Scribble at 2020-04-08 11:39:21 Last modified: unmodified

幾つかの報道とか Twitter で取り上げられている発言やオンラインの記事を見ていると、薬理・医学関係の研究者や看護師・医師の多くは、やはり公衆衛生とか疫学とか医療統計学といった分野についての素養を欠いた人が意外に多く、やはり目の前の《切った貼った》にしか関心も知識もないという人が「医師として」とか「看護の現場から」と称して、デタラメなことを言っている。そして、困ったことに医療関係者どうしでの批評が足りないために、一部の発言を見ているだけの、それこそ「クラスター」と呼ぶべき馬鹿の集団が色々なところに出てきているようだ。

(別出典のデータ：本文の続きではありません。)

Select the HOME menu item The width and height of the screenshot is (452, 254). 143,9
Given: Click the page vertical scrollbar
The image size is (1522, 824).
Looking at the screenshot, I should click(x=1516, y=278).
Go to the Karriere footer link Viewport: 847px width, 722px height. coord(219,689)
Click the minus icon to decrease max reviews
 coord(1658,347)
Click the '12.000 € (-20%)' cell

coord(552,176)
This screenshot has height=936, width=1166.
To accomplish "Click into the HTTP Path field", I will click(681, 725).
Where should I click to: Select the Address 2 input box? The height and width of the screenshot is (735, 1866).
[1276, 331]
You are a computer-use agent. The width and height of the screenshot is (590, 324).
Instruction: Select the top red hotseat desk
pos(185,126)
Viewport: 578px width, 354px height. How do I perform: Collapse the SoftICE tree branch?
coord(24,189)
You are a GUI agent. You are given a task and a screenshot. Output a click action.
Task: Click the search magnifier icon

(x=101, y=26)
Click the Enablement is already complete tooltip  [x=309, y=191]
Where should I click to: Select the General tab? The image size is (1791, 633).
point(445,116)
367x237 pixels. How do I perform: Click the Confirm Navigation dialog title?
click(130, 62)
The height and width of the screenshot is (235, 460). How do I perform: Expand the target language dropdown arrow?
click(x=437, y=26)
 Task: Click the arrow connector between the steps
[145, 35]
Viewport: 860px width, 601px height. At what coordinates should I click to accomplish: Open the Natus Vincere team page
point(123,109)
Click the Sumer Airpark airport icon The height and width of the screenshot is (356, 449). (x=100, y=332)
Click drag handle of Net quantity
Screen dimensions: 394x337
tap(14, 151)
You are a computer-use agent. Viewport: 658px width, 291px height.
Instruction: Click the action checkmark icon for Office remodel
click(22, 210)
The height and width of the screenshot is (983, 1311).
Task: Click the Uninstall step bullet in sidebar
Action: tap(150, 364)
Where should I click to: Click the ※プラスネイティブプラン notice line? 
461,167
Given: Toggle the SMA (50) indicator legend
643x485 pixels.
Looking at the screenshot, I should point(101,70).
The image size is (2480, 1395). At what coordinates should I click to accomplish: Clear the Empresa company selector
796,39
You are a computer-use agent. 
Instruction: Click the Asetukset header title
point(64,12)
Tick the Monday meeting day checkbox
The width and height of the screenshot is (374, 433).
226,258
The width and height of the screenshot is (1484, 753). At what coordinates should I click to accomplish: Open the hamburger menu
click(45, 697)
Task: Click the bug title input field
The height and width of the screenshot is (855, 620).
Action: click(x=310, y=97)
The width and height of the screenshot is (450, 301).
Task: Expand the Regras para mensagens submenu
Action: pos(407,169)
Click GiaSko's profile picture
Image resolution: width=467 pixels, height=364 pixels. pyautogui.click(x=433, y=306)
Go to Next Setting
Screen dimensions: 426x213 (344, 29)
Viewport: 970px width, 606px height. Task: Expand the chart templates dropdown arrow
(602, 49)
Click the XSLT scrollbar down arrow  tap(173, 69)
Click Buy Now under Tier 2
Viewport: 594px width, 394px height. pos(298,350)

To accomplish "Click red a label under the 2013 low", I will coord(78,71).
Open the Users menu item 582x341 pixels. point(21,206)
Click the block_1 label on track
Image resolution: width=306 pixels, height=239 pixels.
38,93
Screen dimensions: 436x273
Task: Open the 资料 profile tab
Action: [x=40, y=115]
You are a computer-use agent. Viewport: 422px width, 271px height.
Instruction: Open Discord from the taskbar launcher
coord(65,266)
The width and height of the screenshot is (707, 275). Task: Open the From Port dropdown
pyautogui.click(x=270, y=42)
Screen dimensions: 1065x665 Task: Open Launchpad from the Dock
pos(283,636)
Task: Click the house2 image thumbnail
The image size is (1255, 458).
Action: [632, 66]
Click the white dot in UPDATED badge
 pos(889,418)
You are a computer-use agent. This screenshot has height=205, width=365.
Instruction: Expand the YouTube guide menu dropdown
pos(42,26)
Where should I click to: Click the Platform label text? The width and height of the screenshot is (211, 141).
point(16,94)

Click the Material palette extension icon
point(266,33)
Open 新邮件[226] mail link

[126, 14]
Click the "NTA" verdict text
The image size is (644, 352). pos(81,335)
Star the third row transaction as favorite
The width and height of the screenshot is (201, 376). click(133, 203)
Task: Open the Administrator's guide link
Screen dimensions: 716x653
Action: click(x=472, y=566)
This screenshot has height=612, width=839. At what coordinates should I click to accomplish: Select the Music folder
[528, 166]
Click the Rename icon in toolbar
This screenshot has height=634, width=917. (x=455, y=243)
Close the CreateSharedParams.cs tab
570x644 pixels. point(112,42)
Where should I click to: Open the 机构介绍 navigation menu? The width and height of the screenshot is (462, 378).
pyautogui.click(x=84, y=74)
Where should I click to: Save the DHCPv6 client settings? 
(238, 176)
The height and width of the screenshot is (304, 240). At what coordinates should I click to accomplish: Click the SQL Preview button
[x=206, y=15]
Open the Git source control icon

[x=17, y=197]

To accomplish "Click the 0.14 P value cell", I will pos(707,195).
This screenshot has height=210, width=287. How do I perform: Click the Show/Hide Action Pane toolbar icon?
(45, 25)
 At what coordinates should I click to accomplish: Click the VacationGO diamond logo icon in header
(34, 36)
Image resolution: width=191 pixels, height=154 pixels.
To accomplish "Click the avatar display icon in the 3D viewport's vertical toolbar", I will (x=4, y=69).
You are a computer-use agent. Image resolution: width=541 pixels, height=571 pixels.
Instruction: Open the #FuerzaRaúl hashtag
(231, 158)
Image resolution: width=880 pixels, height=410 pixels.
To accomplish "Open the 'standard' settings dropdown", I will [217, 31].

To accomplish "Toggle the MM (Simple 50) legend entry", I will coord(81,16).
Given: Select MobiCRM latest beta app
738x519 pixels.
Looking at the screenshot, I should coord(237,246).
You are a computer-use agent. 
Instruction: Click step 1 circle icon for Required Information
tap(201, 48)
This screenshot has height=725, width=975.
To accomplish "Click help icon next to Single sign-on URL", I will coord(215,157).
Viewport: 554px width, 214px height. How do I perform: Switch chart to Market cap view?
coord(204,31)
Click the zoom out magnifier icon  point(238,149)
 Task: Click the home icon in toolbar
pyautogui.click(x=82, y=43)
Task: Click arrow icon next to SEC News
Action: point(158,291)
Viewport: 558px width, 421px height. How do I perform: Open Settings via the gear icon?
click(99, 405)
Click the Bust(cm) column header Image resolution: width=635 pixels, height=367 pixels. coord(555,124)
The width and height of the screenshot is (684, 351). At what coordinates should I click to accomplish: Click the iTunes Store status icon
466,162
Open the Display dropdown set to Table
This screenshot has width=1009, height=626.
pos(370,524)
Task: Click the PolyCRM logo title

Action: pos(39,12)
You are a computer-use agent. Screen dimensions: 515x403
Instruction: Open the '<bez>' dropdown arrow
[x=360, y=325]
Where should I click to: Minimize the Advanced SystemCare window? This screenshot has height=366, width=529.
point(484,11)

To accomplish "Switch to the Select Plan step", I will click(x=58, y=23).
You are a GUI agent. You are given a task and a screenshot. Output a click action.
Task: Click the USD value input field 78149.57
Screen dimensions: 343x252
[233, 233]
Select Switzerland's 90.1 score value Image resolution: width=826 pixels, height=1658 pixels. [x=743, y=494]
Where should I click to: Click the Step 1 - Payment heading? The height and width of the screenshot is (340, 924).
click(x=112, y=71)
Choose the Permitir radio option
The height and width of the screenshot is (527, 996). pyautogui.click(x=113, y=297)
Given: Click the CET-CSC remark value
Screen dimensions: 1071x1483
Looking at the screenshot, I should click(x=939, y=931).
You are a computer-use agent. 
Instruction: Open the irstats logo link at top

もちろん、科学哲学者だからといって、彼らよりも本質的なことを理解しているとか、物事をもっと俯瞰して公平かつ正確に理解できるなどと言うつもりは全くない。僕らも専門的な知識を欠いている個々の国民であることに変わりはないし、生き物としても東大教授であれノベール賞を受けているのであれ、しょせんは 100m を3秒で走れるわけもなく、円周率を100億桁記憶することなどできはしない存在だ。そして、得てして馬鹿な哲学プロパーが言うような、専門的な知識がなくても《素人ゆえの視点》があるなどと、東京芸人の逆張りネタのようなことを言っているだけでは何の役にも立たないのも事実であるし、ましてや科学哲学をやっているからといって、何か特権的に客観性や公平さを担保できる理屈や観点を持っていたり、あるいは大学の研究室で北斗神拳のように指導教官から一子相伝で授かっているわけでもないのである。